RECORDS TO USE:
((
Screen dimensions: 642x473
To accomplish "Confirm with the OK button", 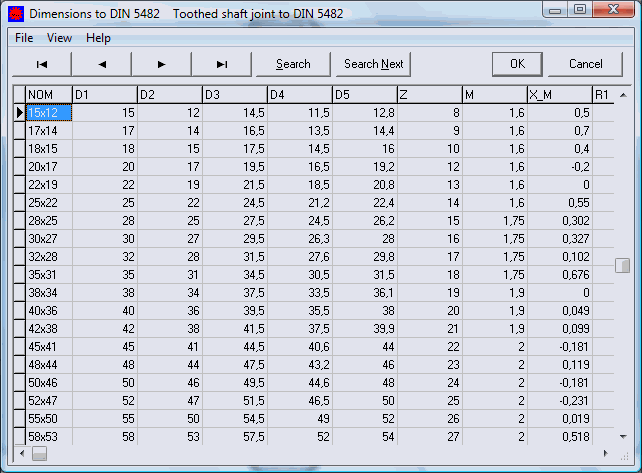I will click(x=517, y=64).
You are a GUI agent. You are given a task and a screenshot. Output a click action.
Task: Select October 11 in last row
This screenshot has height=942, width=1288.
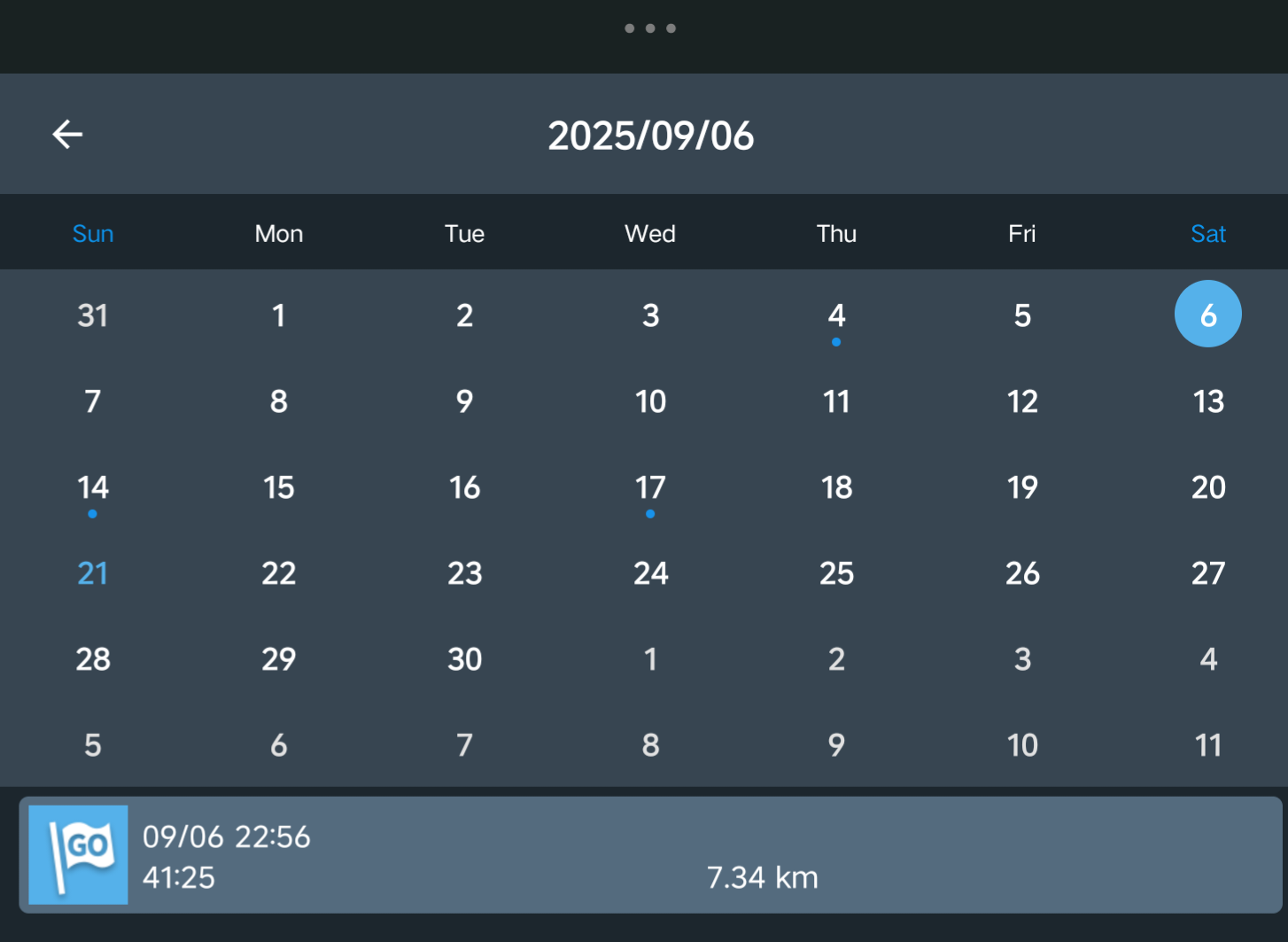click(x=1207, y=745)
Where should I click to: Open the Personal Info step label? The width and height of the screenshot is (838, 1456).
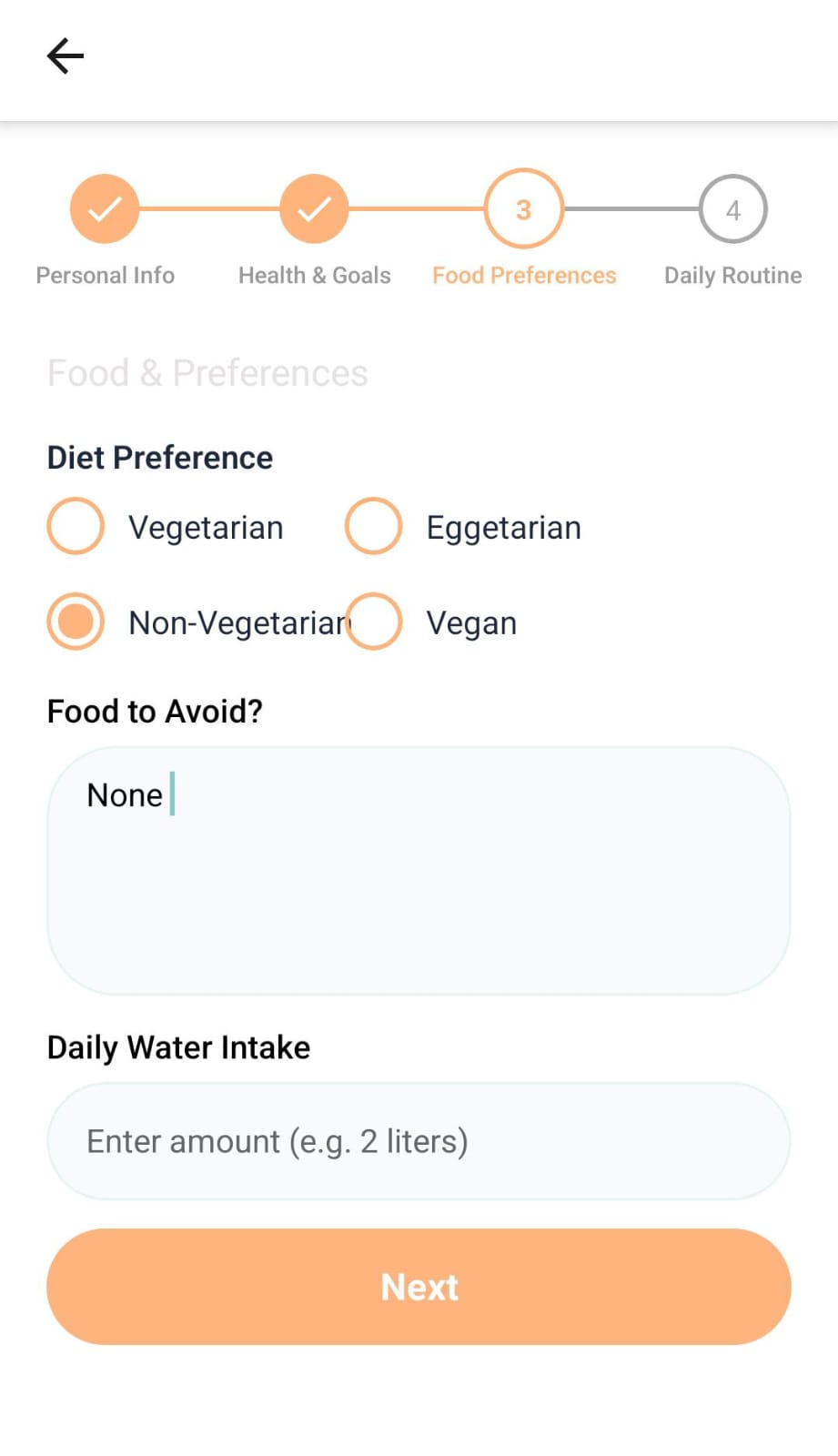tap(106, 275)
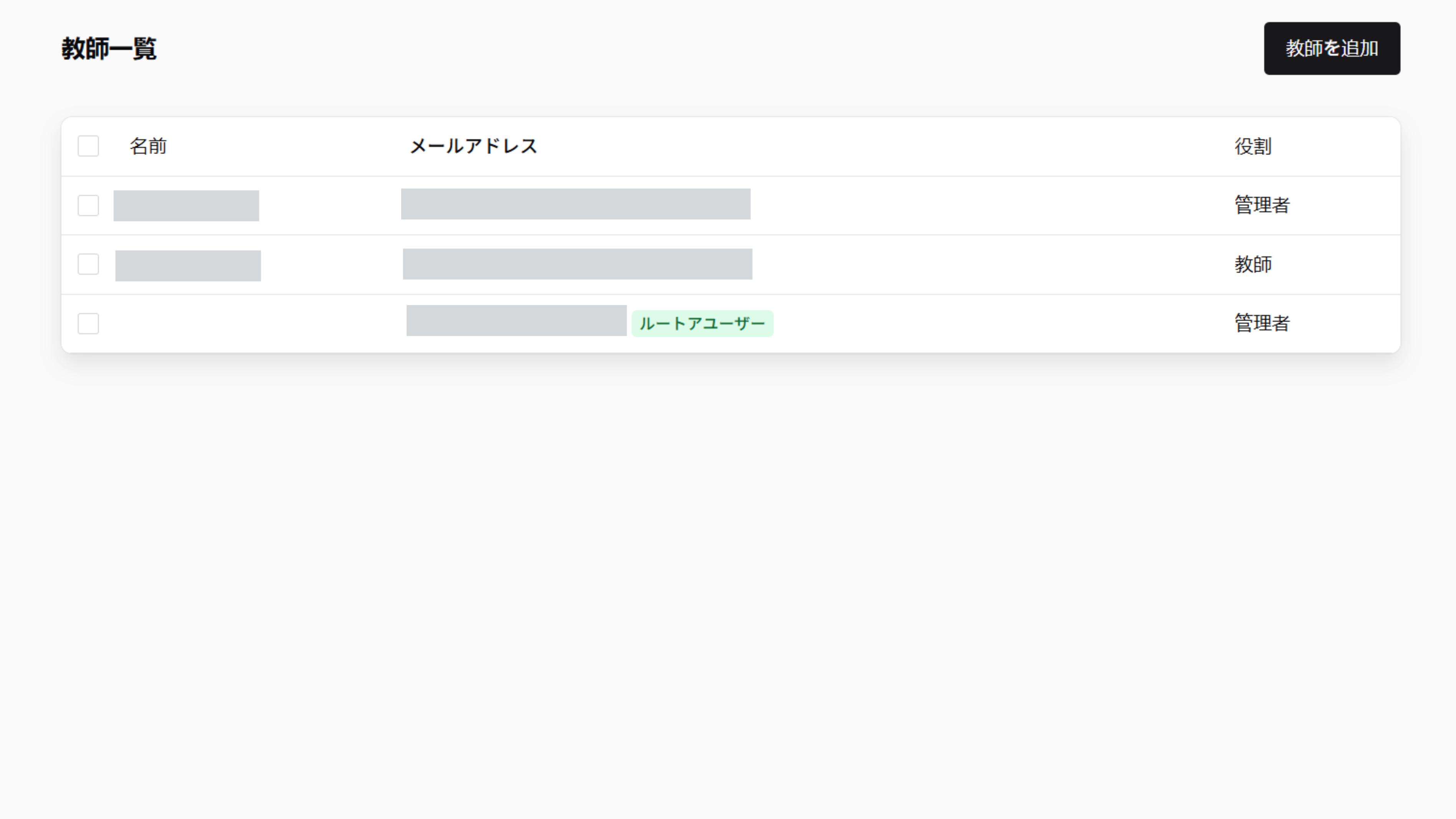The width and height of the screenshot is (1456, 819).
Task: Click the メールアドレス column header
Action: (474, 146)
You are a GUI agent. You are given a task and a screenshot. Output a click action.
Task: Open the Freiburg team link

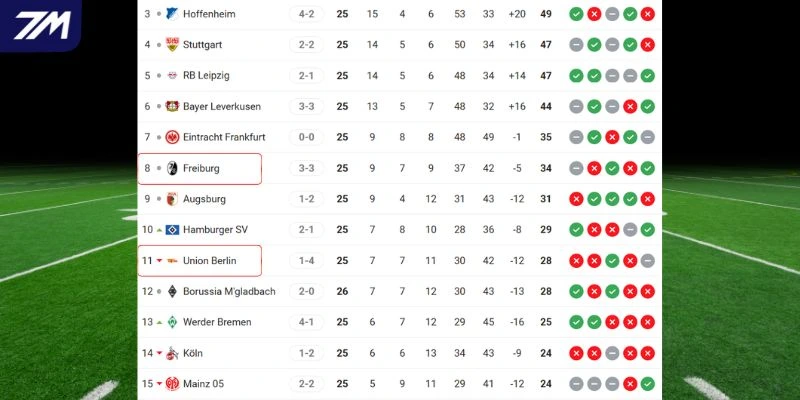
))
Restate word for word the lines from the one containing "Where should I" through the end of the material above, both included, and nothing besides; drop the pictures.

SOLUTION:
Where should I click to: Open the Personal Info step label? The width and height of the screenshot is (838, 1456).
tap(106, 275)
The width and height of the screenshot is (1456, 819).
Task: Click the メールアドレス column header
Action: (474, 146)
You are a GUI agent. You are given a task and a screenshot. Output a click action.
Task: Open the Freiburg team link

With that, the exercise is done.